▸ How to complete this task: A faithful copy is required of the lines from the top of the entries through the line that contains "Make a donation (29, 2152)", both included, with no pictures.

▸ Input records:
■ ■ ■ ■
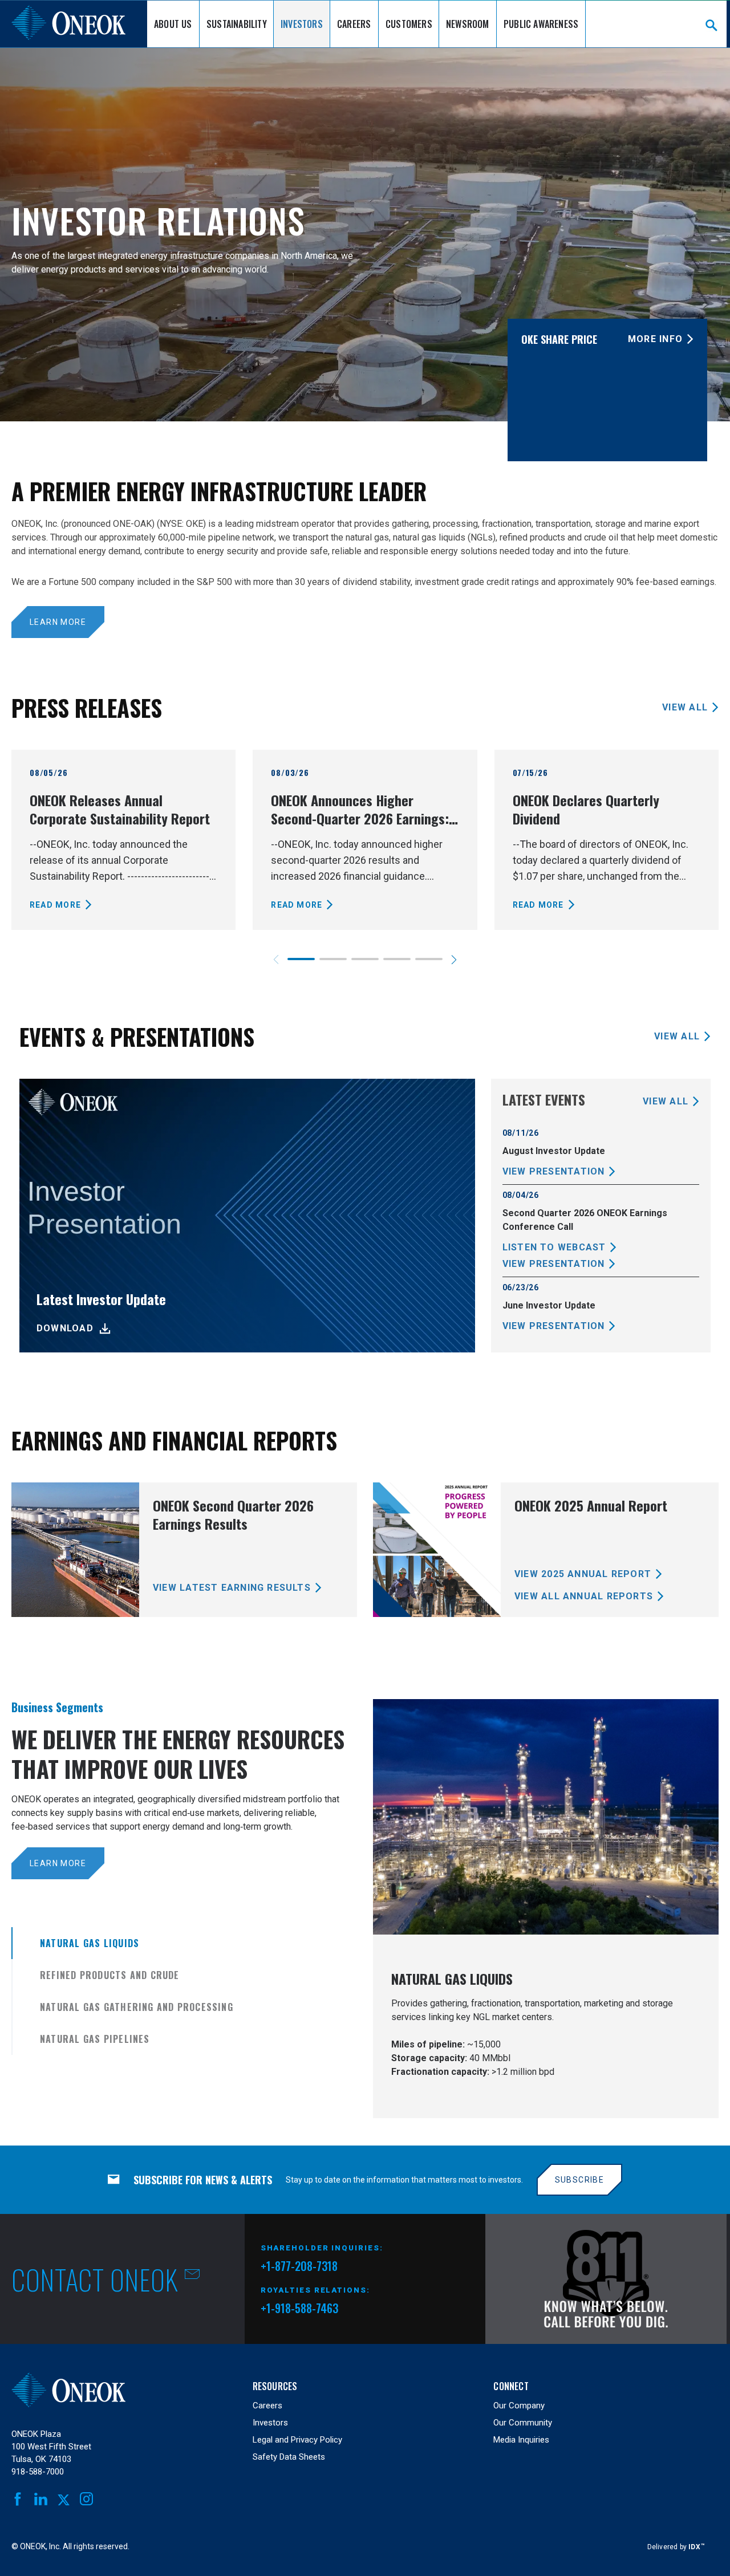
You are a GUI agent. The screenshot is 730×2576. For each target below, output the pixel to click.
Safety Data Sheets (289, 2457)
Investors (302, 24)
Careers (354, 24)
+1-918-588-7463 (299, 2308)
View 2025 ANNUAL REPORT (582, 1574)
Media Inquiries (521, 2440)
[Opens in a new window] (606, 2279)
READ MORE (55, 904)
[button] (454, 959)
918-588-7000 (37, 2472)
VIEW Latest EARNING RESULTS (232, 1587)
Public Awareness (541, 24)
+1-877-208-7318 (299, 2267)
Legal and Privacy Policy (297, 2440)
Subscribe (580, 2179)
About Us (173, 24)
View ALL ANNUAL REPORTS (583, 1596)
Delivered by (675, 2547)
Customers (409, 24)
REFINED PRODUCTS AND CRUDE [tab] (110, 1975)
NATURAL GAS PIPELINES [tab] (95, 2039)
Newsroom (467, 24)
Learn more (58, 622)
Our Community (522, 2422)
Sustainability (236, 24)
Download (65, 1328)
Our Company (519, 2405)
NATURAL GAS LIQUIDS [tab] (89, 1943)
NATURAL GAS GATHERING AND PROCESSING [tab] (136, 2007)
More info (655, 339)
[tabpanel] (546, 1908)
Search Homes (711, 25)
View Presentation (553, 1171)
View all (685, 707)
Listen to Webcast (554, 1247)
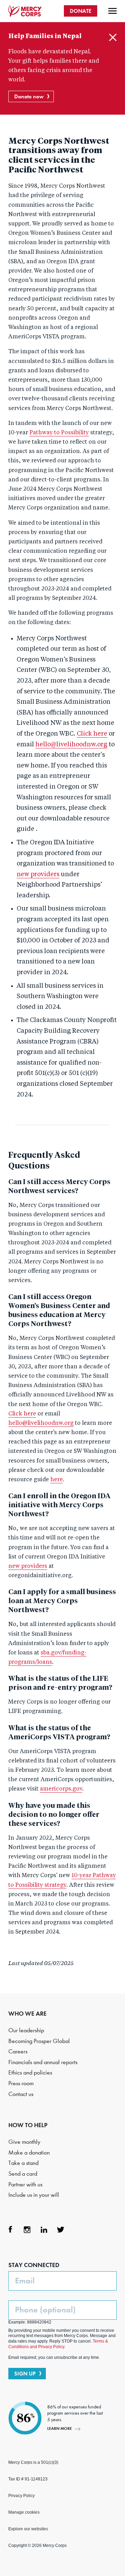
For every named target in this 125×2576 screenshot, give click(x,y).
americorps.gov (61, 1789)
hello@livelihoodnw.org (71, 744)
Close (113, 37)
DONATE (80, 11)
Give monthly (24, 2142)
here (56, 1480)
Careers (17, 2051)
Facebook (10, 2230)
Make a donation (29, 2152)
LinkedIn (44, 2230)
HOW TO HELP (28, 2125)
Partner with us (25, 2184)
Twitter (60, 2230)
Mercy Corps (25, 11)
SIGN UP (25, 2373)
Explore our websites (28, 2528)
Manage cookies (24, 2512)
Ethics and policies (30, 2072)
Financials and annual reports (42, 2062)
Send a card (22, 2173)
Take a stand (23, 2163)
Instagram (27, 2230)
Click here (92, 734)
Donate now (29, 96)
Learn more (59, 2428)
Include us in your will (33, 2195)
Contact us (20, 2094)
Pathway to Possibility (59, 433)
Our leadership (26, 2030)
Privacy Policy (21, 2495)
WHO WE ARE (27, 2013)
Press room (21, 2083)
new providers (38, 874)
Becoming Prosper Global (39, 2041)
■ ■ ■ ■
▸ Finished task:
You are a GUI agent. The screenshot is 730×2576. For each target below, output the pixel to click.
Safety Data Sheets (289, 2457)
Investors (302, 24)
Careers (354, 24)
+1-918-588-7463 (299, 2308)
View 2025 ANNUAL REPORT (582, 1574)
Media Inquiries (521, 2440)
[Opens in a new window] (606, 2279)
READ MORE (55, 904)
[button] (454, 959)
918-588-7000 (37, 2472)
VIEW Latest EARNING RESULTS (232, 1587)
Public Awareness (541, 24)
+1-877-208-7318 (299, 2267)
Legal and Privacy Policy (297, 2440)
Subscribe (580, 2179)
About Us (173, 24)
View ALL ANNUAL REPORTS (583, 1596)
Delivered by (675, 2547)
Customers (409, 24)
REFINED PRODUCTS AND CRUDE [tab] (110, 1975)
NATURAL GAS PIPELINES [tab] (95, 2039)
Newsroom (467, 24)
Learn more (58, 622)
Our Community (522, 2422)
Sustainability (236, 24)
Download (65, 1328)
Our Company (519, 2405)
NATURAL GAS LIQUIDS [tab] (89, 1943)
NATURAL GAS GATHERING AND PROCESSING [tab] (136, 2007)
More info (655, 339)
[tabpanel] (546, 1908)
Search Homes (711, 25)
View Presentation (553, 1171)
View all (685, 707)
Listen to Webcast (554, 1247)
For every named target in this 125×2576 screenshot, give click(x,y).
americorps.gov (61, 1789)
hello@livelihoodnw.org (71, 744)
Close (113, 37)
DONATE (80, 11)
Give monthly (24, 2142)
here (56, 1480)
Careers (17, 2051)
Facebook (10, 2230)
Make a donation (29, 2152)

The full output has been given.